La sua morale di fondo è che dalla mafia, una volta entrati, non si esce. Non c’è scampo per gli innamorati che vogliono fuggire negli Stati Uniti. Nessuna salvezza né redenzione, solo una spirale di violenza che si risolve con una guerra senza esclusione di colpi. Alla fine, quando emerge un vincitore, questo comanda un cumulo di macerie. In un certo senso, mostrare l’efferatezza, l’orrore e la violenza costituisce, di per sé, una storia antimafiosa. Una fotografia banale però, già sentita. Incalzante, a tratti: un sentiero troppo facile da percorrere e spesso scivoloso.
Perché a inquadrarli come protagonisti, i mafiosi, paiono eroi. E non basta vestire i giocatori da poliziotti per sistemare le cose. La società civile, quella che resiste alla mafia, nei videogiochi, dov’è? Non ci sono mai protagonisti comuni contro la criminalità. Non c’è traccia di nessun Peppino Impastato né di una storia pronta a superare la dicotomia guardie e ladri, stato o assenza di stato.
Una continua, e pericolosa, omissione.
Rendere il crimine pop
Intanto, i più famosi titoli gangster continuano a inquadrare gregari di organizzazioni italo-americane sulla scia del Padrino di Coppola (e quindi del best-seller di Mario Puzo), o degli Intoccabili di De Palma. Qualche piccola variazione sul tema con la Yakuza giapponese, oppure con la Triade cinese in quel capolavoro sottovalutato di Sleeping Dogs, un thriller ambientato a Hong Kong su un agente sotto copertura ispirato a film come Infernal Affairs e The Departed.
Ecco, quando i giocatori e le giocatrici interpretano criminali efferati, nonostante sensi di colpa e voglia di fuggire, a contrastarli sono sempre altri criminali. Rimangono invece silenti le vittime di tutti i giorni, le persone. E si realizza, quindi, il timore di Truffaut, lanciato con riferimento ai film di guerra. «Trovo che la violenza nei film sia davvero ambigua. Per esempio: alcune pellicole si definiscono contro la guerra, ma non credo di aver mai visto un film anti-guerra. Ogni opera sulla guerra finisce per esserne a favore. Mostrare qualcosa significa nobilitarla», disse il regista francese al Chicago Tribune nel 1973.
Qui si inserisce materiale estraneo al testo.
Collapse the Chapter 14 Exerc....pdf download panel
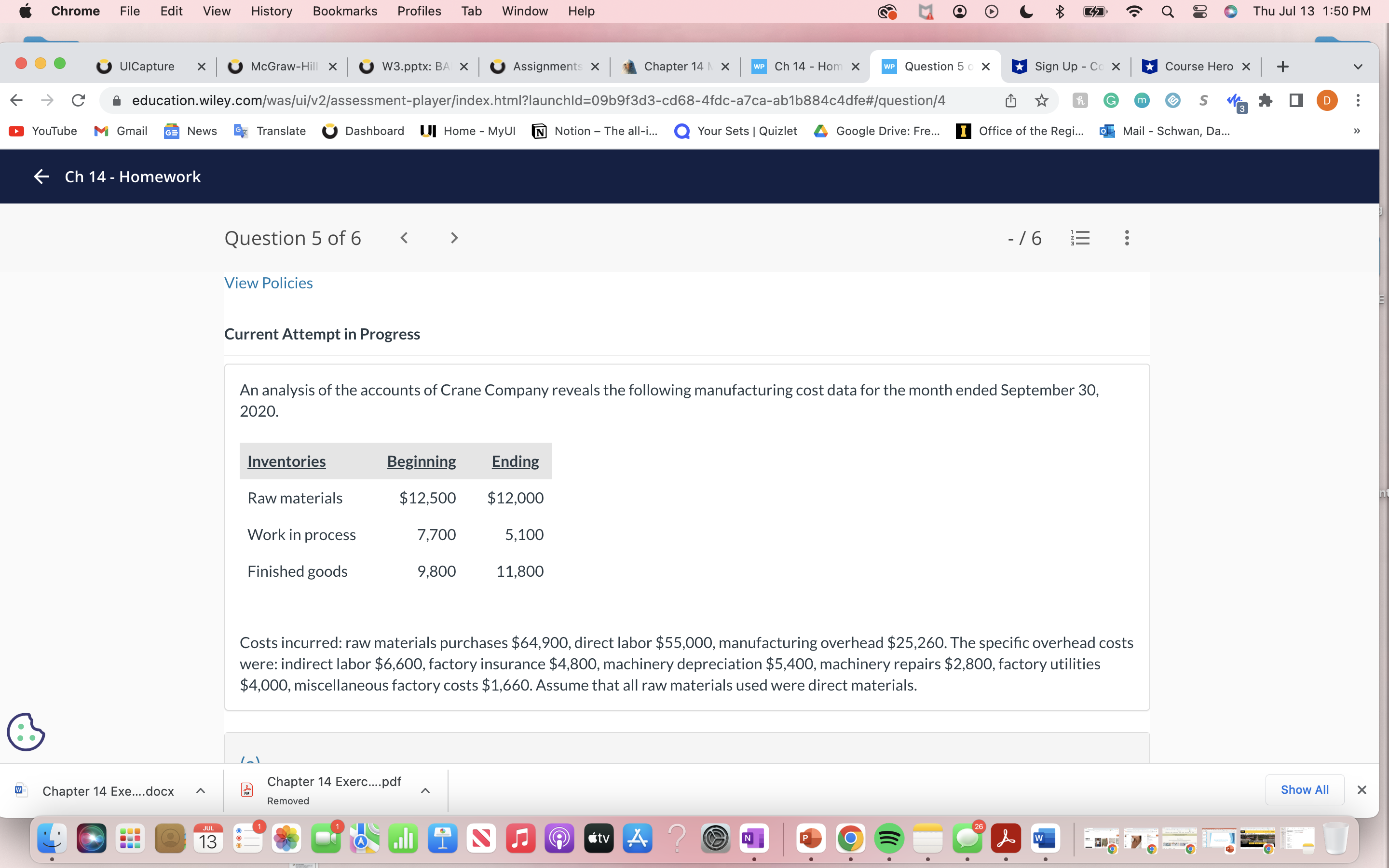 tap(425, 790)
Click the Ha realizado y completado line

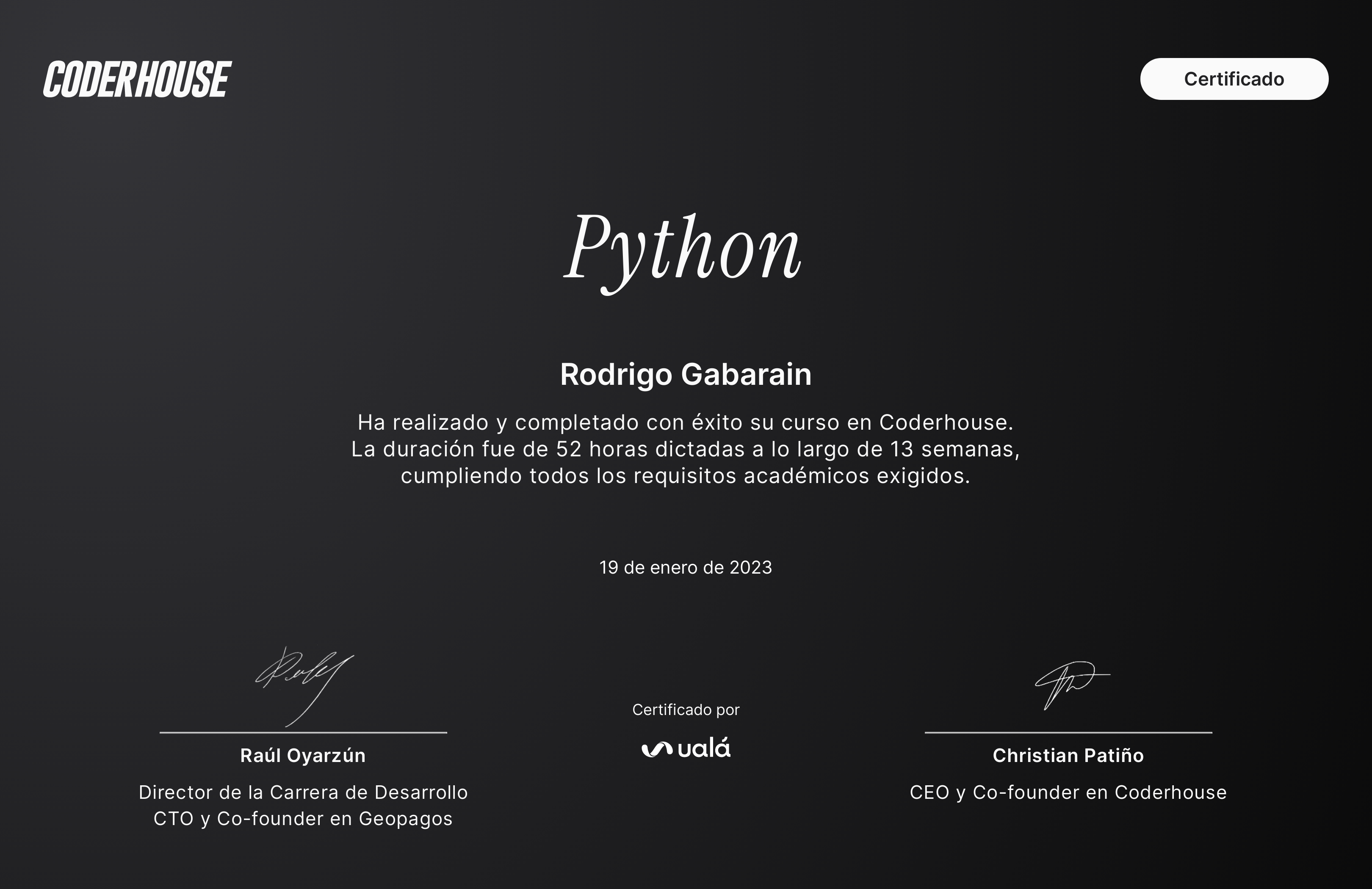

Il giornalista che lo intervistò, Gene Siskel, aggiunse: «La guerra non è l’inferno; sono gli uomini che la conducono a essere diabolici. E in ogni film di guerra, come in ogni guerra, ci sono degli eroi. Ciò sembra annullare qualunque sentimento contro di essa». Allora, seguendo il ragionamento, non mostrare l’antimafia nei videogiochi significa non nobilitarla. Così la mafia diventa pop.